Deutsche Bank’s liabilities show why we need a quick clean Brexit

Deutsche Bank’s liabilities show why we need a quick clean Brexit

Brian Monteith is Director of Communications at Global Britain, which today publishes The Deutsche Bank Liability: How much could the demise of Deutsche Bank damage the UK and EU as a whole? by Bob Lyddon.

As the Remain campaign continues to treat the referendum result as if it didn’t happen or was just a consultation, a day hardly passes without us hearing of more reasons to slow down to the point where we won’t have a Brexit at all.

Let’s not kid ourselves, such people as the Nick Cleggs and Anna Soubrys don’t want a soft Brexit – after all, they were rejecting the Norway option from the start. They would like nothing more than for us to endure a “dirty” Brexit, a Brexit that becomes so painful, so long-drawn out that the people are finally worn down with it all and capitulate in a crisis of national confidence.

That’s why the latest paper from Global Britain on the multi-billion pound cost to the UK if Deutsche Bank fails is timely. It reminds us that there are huge and expensive risks to delaying our exit, and that what we need is to have a quick, clean Brexit that removes those liabilities from the national balance sheet.

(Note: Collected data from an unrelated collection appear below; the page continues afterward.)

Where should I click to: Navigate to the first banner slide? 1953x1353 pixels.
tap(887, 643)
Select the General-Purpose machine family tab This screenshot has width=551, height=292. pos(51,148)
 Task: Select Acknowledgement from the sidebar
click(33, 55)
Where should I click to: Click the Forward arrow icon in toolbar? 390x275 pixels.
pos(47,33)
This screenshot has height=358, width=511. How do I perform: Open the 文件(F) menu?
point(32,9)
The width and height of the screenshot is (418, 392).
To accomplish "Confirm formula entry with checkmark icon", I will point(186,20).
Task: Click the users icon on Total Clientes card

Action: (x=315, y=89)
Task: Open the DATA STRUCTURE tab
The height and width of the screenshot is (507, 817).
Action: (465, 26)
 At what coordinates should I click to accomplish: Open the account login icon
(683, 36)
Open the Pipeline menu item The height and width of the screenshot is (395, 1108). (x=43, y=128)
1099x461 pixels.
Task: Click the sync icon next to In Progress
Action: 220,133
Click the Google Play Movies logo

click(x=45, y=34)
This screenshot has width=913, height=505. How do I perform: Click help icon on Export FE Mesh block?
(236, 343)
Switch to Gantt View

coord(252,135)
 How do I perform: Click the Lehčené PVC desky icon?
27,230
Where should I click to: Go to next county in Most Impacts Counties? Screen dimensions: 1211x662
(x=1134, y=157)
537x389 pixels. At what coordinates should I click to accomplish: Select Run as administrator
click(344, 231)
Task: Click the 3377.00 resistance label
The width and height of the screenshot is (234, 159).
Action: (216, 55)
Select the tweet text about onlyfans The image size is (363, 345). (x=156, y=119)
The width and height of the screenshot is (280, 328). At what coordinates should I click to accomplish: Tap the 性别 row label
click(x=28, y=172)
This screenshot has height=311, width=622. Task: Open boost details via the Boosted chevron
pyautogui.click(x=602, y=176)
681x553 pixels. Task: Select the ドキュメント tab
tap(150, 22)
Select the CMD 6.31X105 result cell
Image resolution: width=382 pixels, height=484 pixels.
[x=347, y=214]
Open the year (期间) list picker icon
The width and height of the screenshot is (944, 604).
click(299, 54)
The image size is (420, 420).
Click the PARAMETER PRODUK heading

The Chancellor and his advisors appear to be making a ham-fisted job of reassuring the markets, with talk of resignation threats and leaked Treasury papers putting unhelpful pressure on sterling. A period of purdah from the Chancellor and his entourage would be of more help to the currency than all the unhelpful utterances by him and the garrulous Governor of the Bank of England.

Instead of noising off they should read Bob Lyddon’s paper and recognise that they need to know exactly what the liabilities for a Deutsche Bank failure are and just how likely it could be. There is no evidence that this work has yet been done. Everyone appears in the dark.

Deutsche Bank is a Global Systemically Important Bank (GSIB) – meaning that if Deutsche goes down, the global financial system goes down with it. Of course it would be rescued before that could happen, but that would surely have a severe impact on the UK if it occurred – for as members of EU institutions we have direct and indirect liabilities.

Without a sugar daddy investor, such as the former prime minister of Qatar, Sheikh Hamad Al Thani, Deutsche can only create capital by cutting costs, i.e. contracting, or by reducing lending, i.e. contracting.

In the scenario of total and sudden contraction, its main UK creditor, the Bank of England, would sell off the gilts it has bought from Deutsche, putting the proceeds on Deutsche’s BoE Settlement Account, thus enabling it to settle its CHAPS liabilities. Deutsche’s liquidator would likewise sell off the gilts Deutsche was holding as High-Quality Liquid Assets in compliance with global liquidity rules, in order to pay depositors.

These would be sizeable operations, which could on their own push gilt prices down, raising UK interest rates and the cost of borrowing for the government – and the rest of us.

The impact on the euro would be a multiple of this. Deutsche is a counterparty of European Central Bank monetary operations, and holds EUR liquidity pools in its major banks in the Eurozone, principally in Germany, Italy and Spain.

The UK is fully tied in to the European Central Bank, where the ECB could make multi-billion losses on liquidating Deutsche’s positions in TARGET and monetary operations where these have been conducted through Deutsche.

We also need to know European Investment Bank’s exposure to Deutsche because the UK is one of the EIB’s largest shareholders, with value-at-risk of nearly EUR40 billion.

Any further gearing of the EIB balance sheet would require more subscribed capital or an increase in the capital from the Member States, potentially costing the UK more billions.

Three threats from a Deutsche collapse and subsequent rescue – but is anybody at the Treasury prearing for this? Is anyone in the Government aware that delaying our Brexit risks these type of costly complications?

We should be glad we are leaving the EU. Deutsche Bank’s problems are symptoms of the EU and Eurozone’s malaise caused by over-regulation and political conceit. We need a quick, clean Brexit to leave all this baggage behind us, so we can focus on the growing markets of the real world.